Deep web is term often associated with and misused as a synonym for the darknet. It refers to the part of the internet not discoverable by standard search engines, which do not have the technical capacities to index the websites hosted there. And while it may sound like just a marginal fraction of the world wide web, a 2001 study showed that the data volume of the deep web is anywhere from 400 to 500 times larger than that of the surface web, the publically accessible internet most users are familiar with. A large part of the net remains hidden from the general surfing public, and even government agencies find it difficult to map the activities there. Interestingly, most people are entirely unaware that they regularly use the deep web in their everyday lives. Anyone who has accessed a library catalogue online, for example, has accessed the deep web. Media holdings are not available to search engine crawlers; only registered library patrons can sign in to the catalogue, taking them into the deep web.

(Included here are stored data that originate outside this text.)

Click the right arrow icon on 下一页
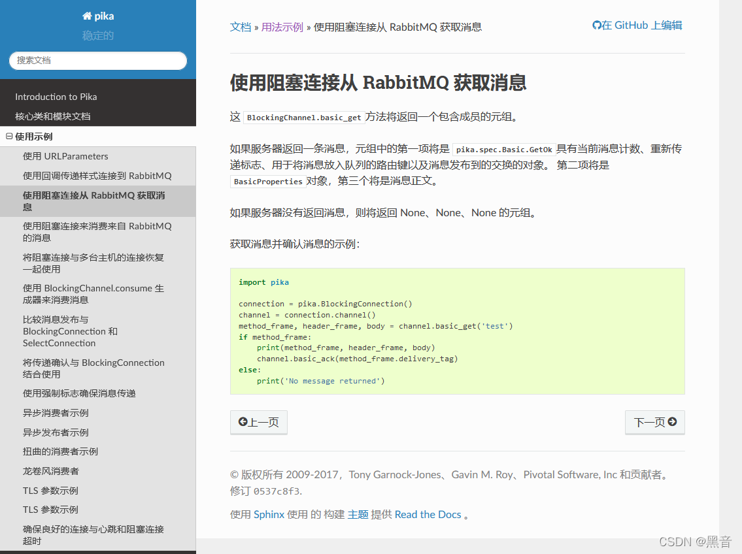This screenshot has height=554, width=742. pos(673,422)
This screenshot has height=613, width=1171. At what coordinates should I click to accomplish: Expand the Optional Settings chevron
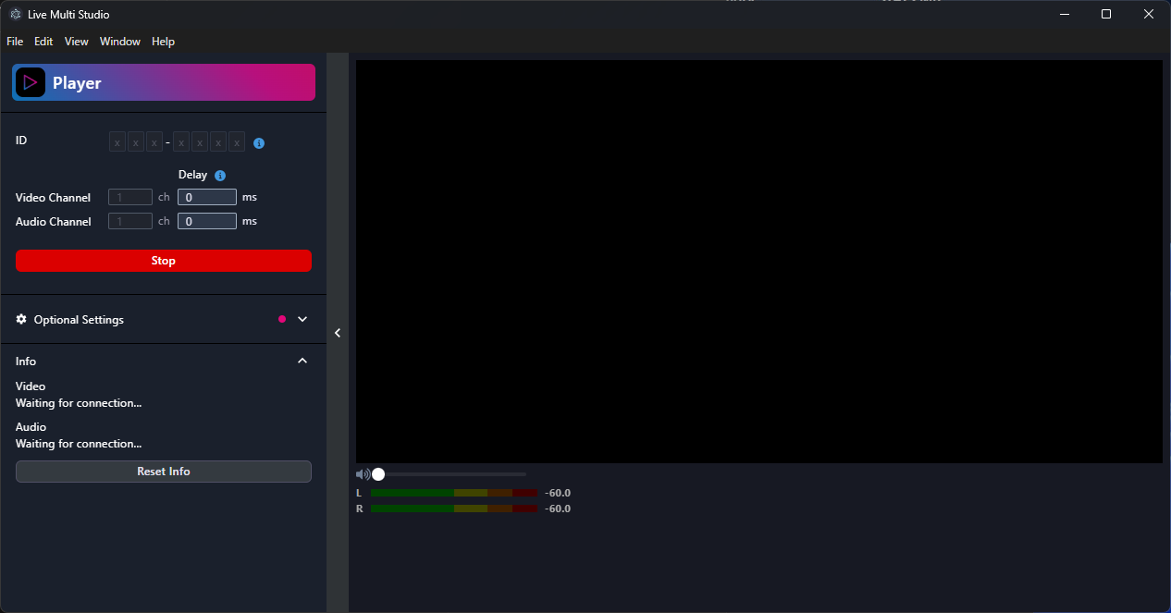302,319
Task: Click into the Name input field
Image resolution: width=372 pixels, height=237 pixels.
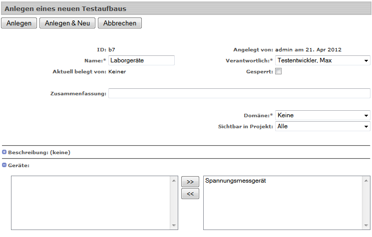Action: (141, 60)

Originally an acronym for “the onion router”, Tor is the best-known software for anonymizing data on the internet. The network that protects journalists today was originally designed to safeguard the identities of US agents and armed forces online. Cambridge University launched the project in 2000 with financial backing from the US military, and a non-profit organization took over the still quite cutting-edge technology in 2006. Today activists all over the world use Tor and other similar software to coordinate members and expose illegal or immoral activities. But in countries like China, where internet access is closely regulate and controlled, government agencies have already developed methods for shutting down Tor.